Over the past year the alliance has contributed to the arrest of nine of Australia’s most wanted criminals and increased detection of suspected child sexual exploitation by 580 per cent, AUSTRAC chief executive Nicole Rose said three weeks ago.
For over 10 months she was Westpac’s money-laundering reporting officer, had led the bank’s response to the AUSTRAC investigation, working with managers from the global transaction services business to understand what happened and provide explanations to AUSTRAC in person and in writing.
In May 2019 AUSTRAC met with the Board in what was effectively the final warning to impress Westpac that if they didn’t clean up their act the result was not going to be pretty.
A decision to replace Wood had been made prior to the meeting. She was not invited, and 30 minutes later was told that she would no longer continue in her job because they wanted a money-laundering reporting officer who had more international experience. So, managing a group of 50, she would now be heading a group of 10 still working on policy and communication with regulators. She was replaced by T. Scott Saunders, formerly head of compliance at Macquarie Group, who would be given the title ‘global head of financial crime’.
Wood took a redundancy package, set up a consultancy, and has now said she is more than happy to talk about her Westpac experience. In brief she is saying that Hartcher never understood the importance of universal record reporting, saw Westpac’s problems as a technical glitch which would be fixed in due course, and was more concerned about his status and how things looked rather than actually getting the problem sorted.
So when the sh*t hit the fan he said “This isn’t Enron” and, like Steve Smith and David Warner of cricket ball-tampering fame, thought the whole thing would be yesterday’s news within a week.
Hartcher and Marxted were actually told they had to go by a woman no-one imagined had that power. She was head of the Australian Council of Superannuation Investors (ASCI), Louise Davidson. She met with Marxsted at her Lonsdale Street offices in Melbourne on the Monday after the story broke, making it clear the proposed Westpac response wasn’t going to cut it. If superannuation funds started selling everyone would head for the exits and the bank would cease to exist.
ACSI collectively represent industry super funds, now worth $700 billion, on environmental, social and governance issues. Davidson, the AFR tells us, has impeccable personal integrity. She:
- has also realigned the ACSI organisation which in the wake of the GFC primarily focused on CEO and executive pay. Davidson has made gender diversity, climate change and human rights her hallmark.
In this case she has drawn a line Westpac must observe if it is to retain its social licence. Davidson effectively represent shareholders who are investors in industry super funds.
I think Westpac needs advice on organisational design and rather basic management practice. However, in conducting its own investigation it has in fact seen the issue as technology-based by appointing Promontory, a wholly-owned subsidiary of IBM to find out what went wrong.
Eyebrows have been raised because in the 1990s Westpac outsourced its IT functions to IBM.

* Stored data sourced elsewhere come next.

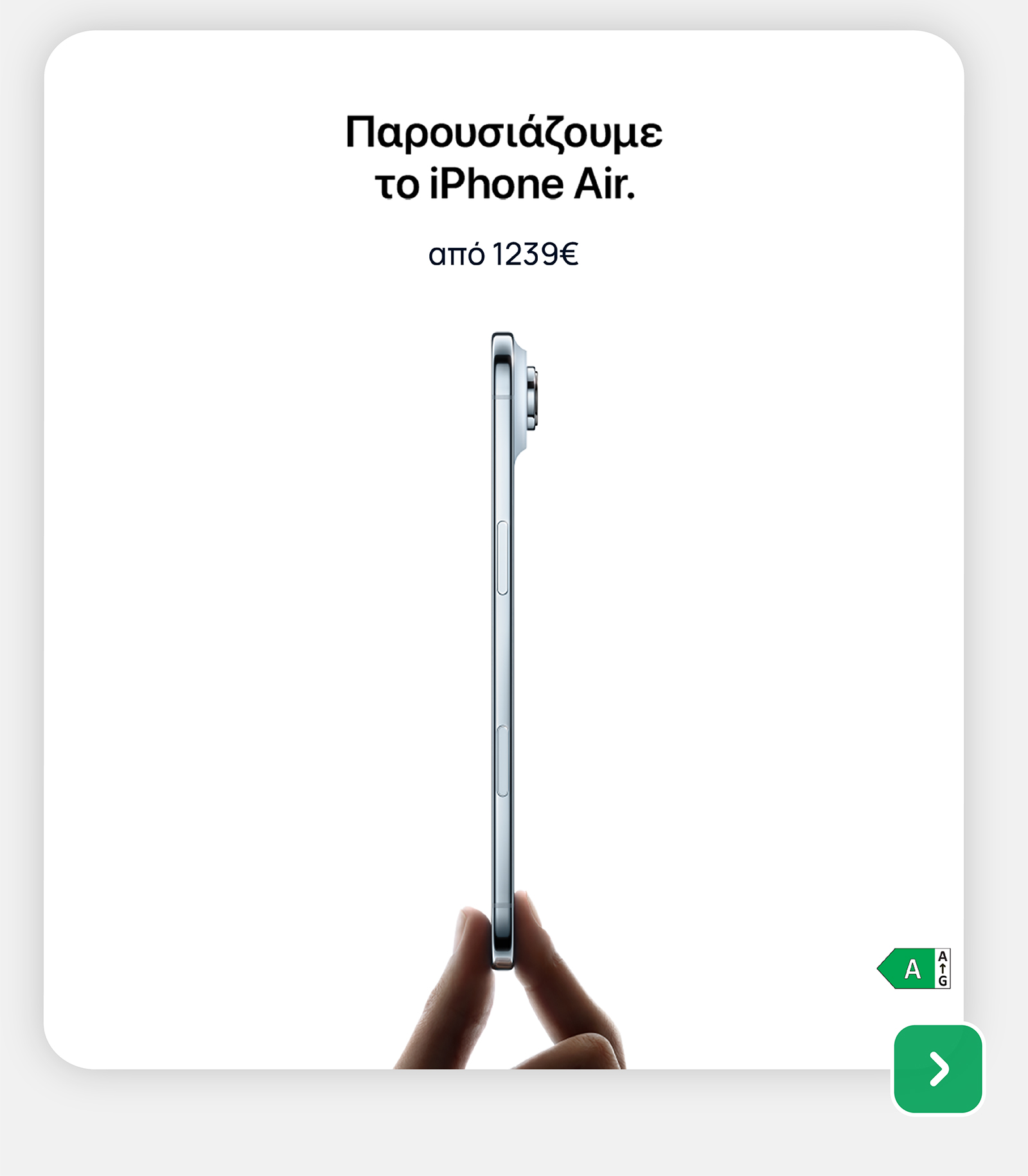This screenshot has width=1028, height=1176.
Task: Click the upper side button on the iPhone
Action: tap(502, 557)
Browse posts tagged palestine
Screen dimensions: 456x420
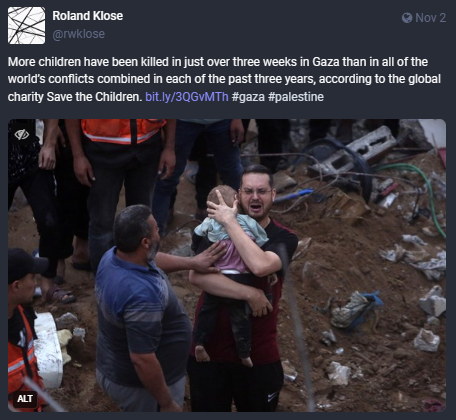coord(296,97)
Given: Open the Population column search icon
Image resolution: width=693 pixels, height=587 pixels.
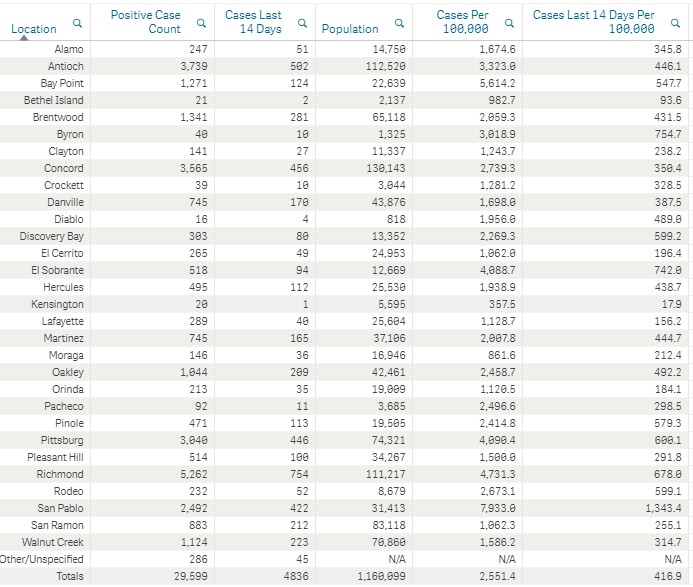Looking at the screenshot, I should [x=399, y=23].
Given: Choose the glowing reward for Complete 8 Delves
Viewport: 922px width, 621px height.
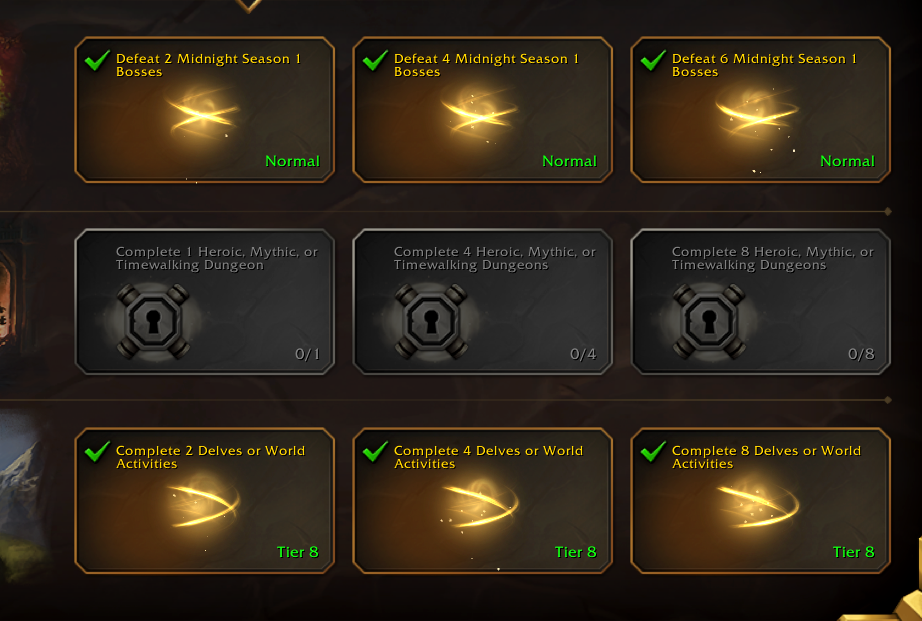Looking at the screenshot, I should pos(759,505).
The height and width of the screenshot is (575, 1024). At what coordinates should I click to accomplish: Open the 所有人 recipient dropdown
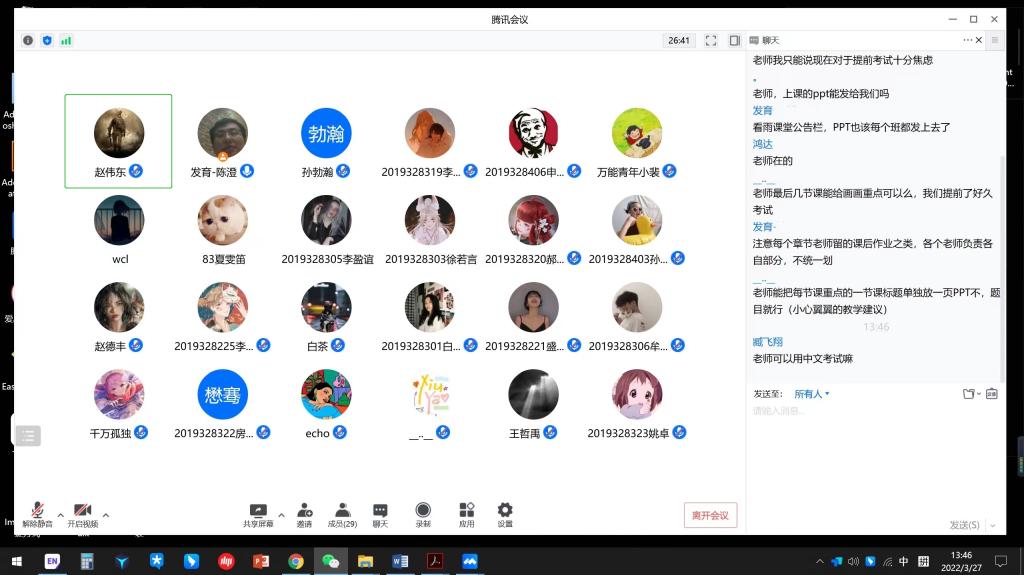click(811, 394)
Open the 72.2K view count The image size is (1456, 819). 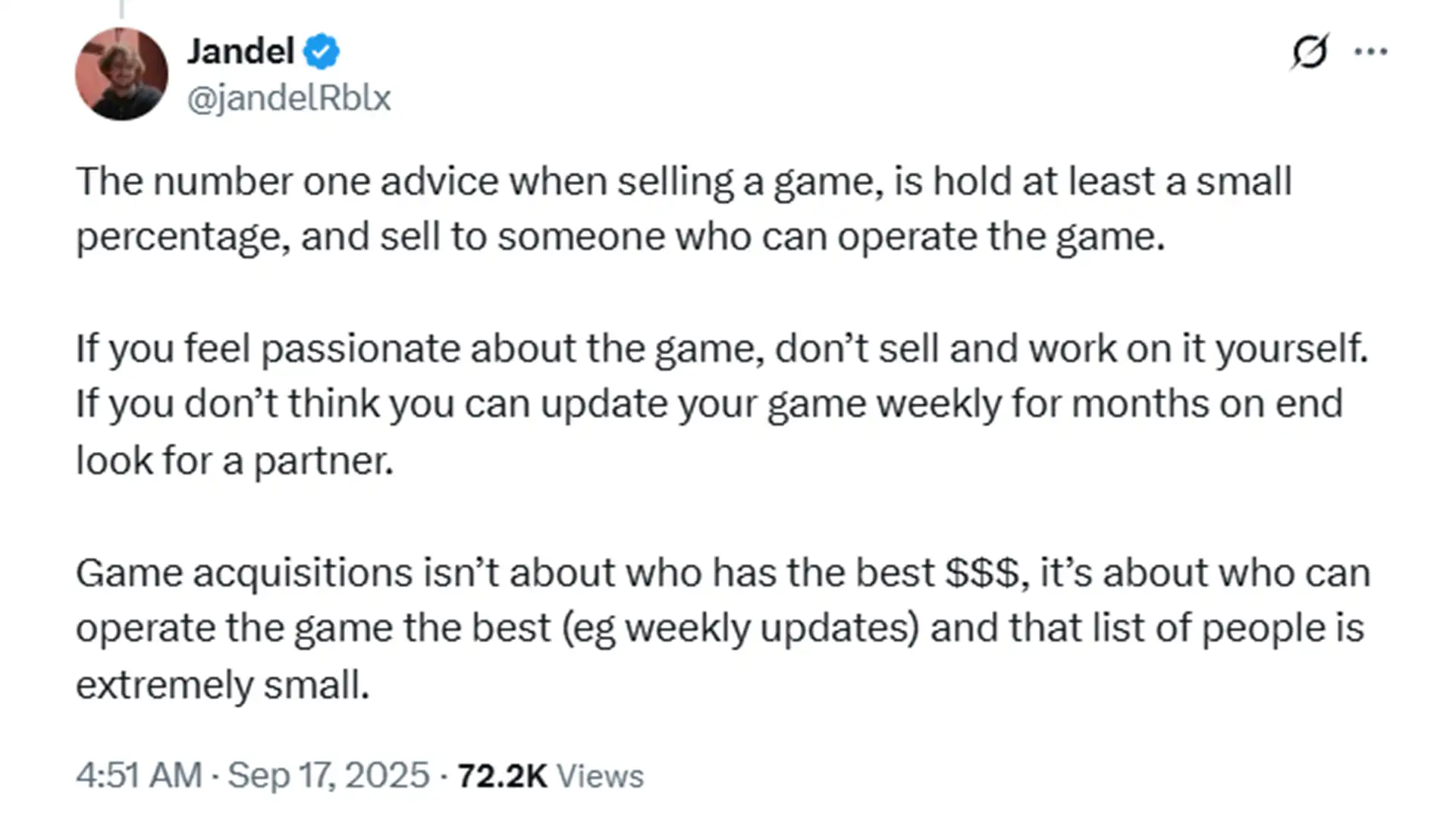[502, 775]
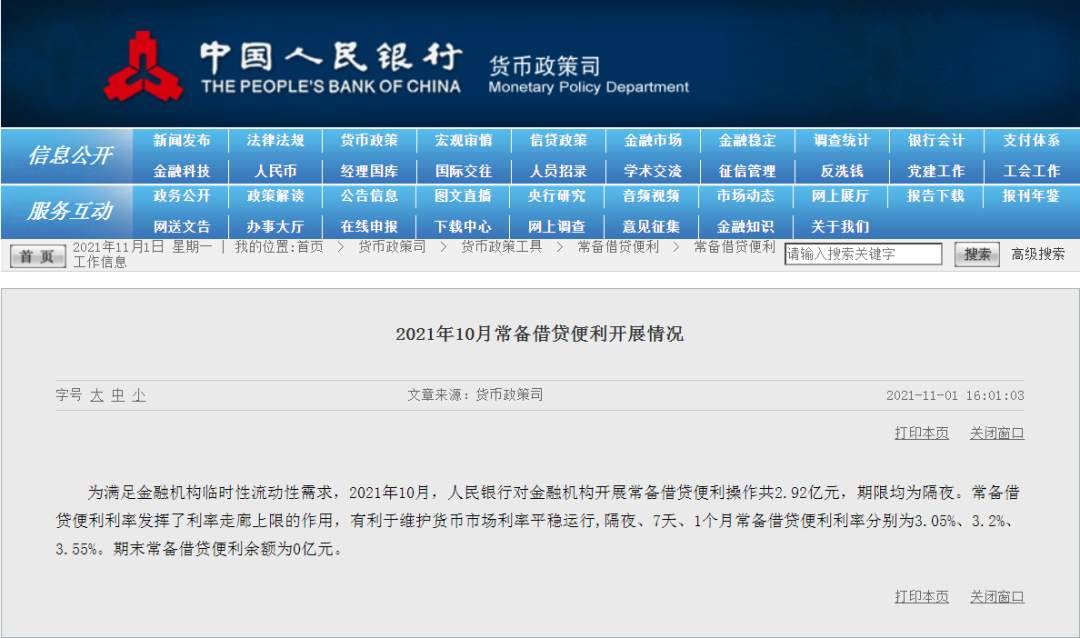Click the 搜索 search button
The width and height of the screenshot is (1080, 638).
[977, 254]
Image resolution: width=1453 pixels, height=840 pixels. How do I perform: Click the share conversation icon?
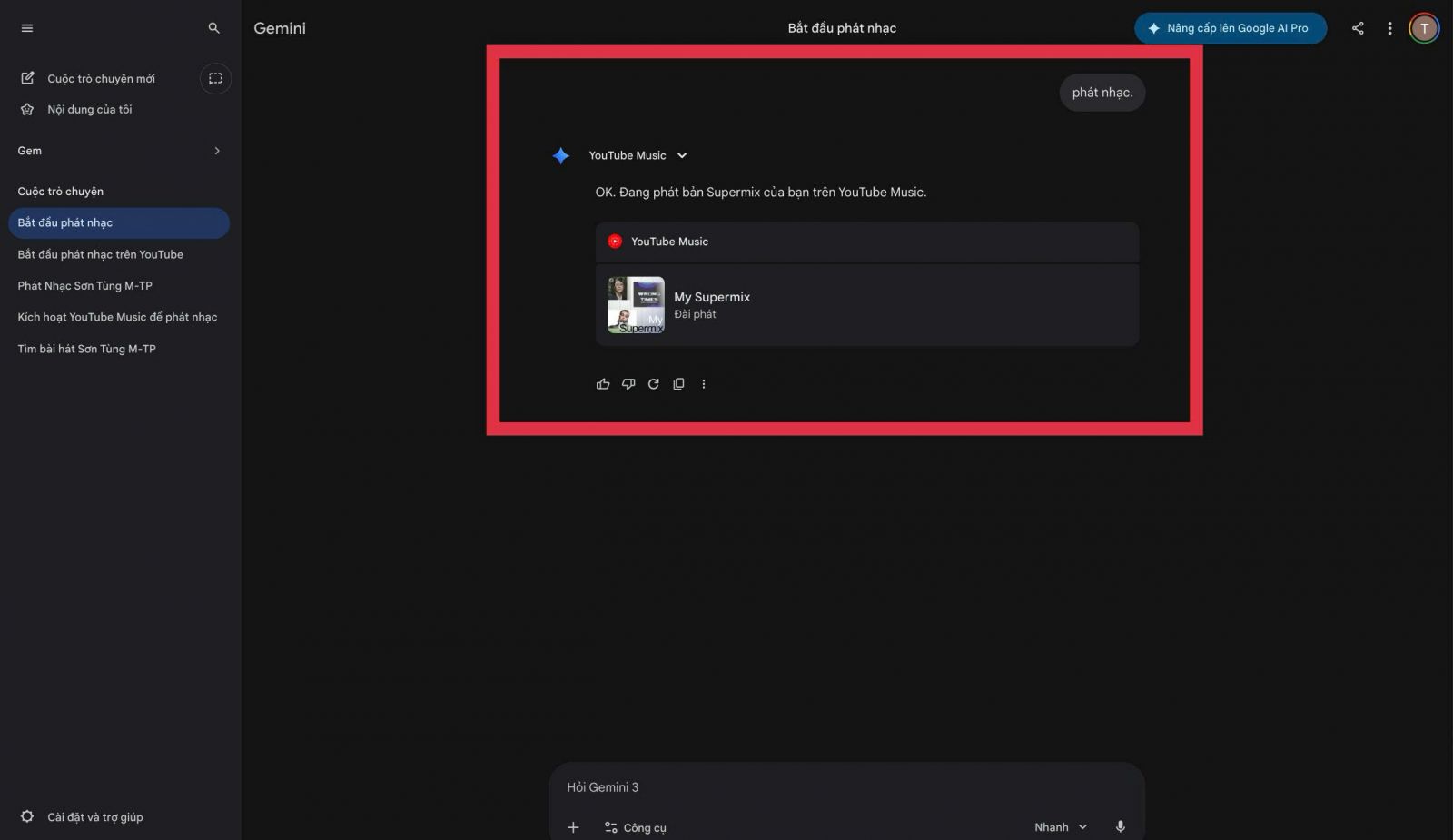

Ironically, it could be the way to go. I’m guessing here, but when organisations outsource a major function they often lose the exopertise to make appropriate decisions in that sphere. It seems inconceivable that Westpac could not find a software solution that would fulfil their reporting obligations – for 10 years.
As it happens an IT startup called Identitii developed a program that could sit on top of legacy software and effect the required report of each transaction. Identitii developed the product through a trial with Macquarie Bank, Standard Chartered, JPMorgan, Rabobank, Barclays and Westpac. AFR’s Tony Boyd understands the trial was essentially a great success, but when they approached Marxted in July 2017 and again in September 2018 nothing happened. I’d suggest this is what what you get when (a) there is no-one of status with IT knowledge to talk to, and/or (b) you mistakenly think the chairman of the board is actually involved in running the bank.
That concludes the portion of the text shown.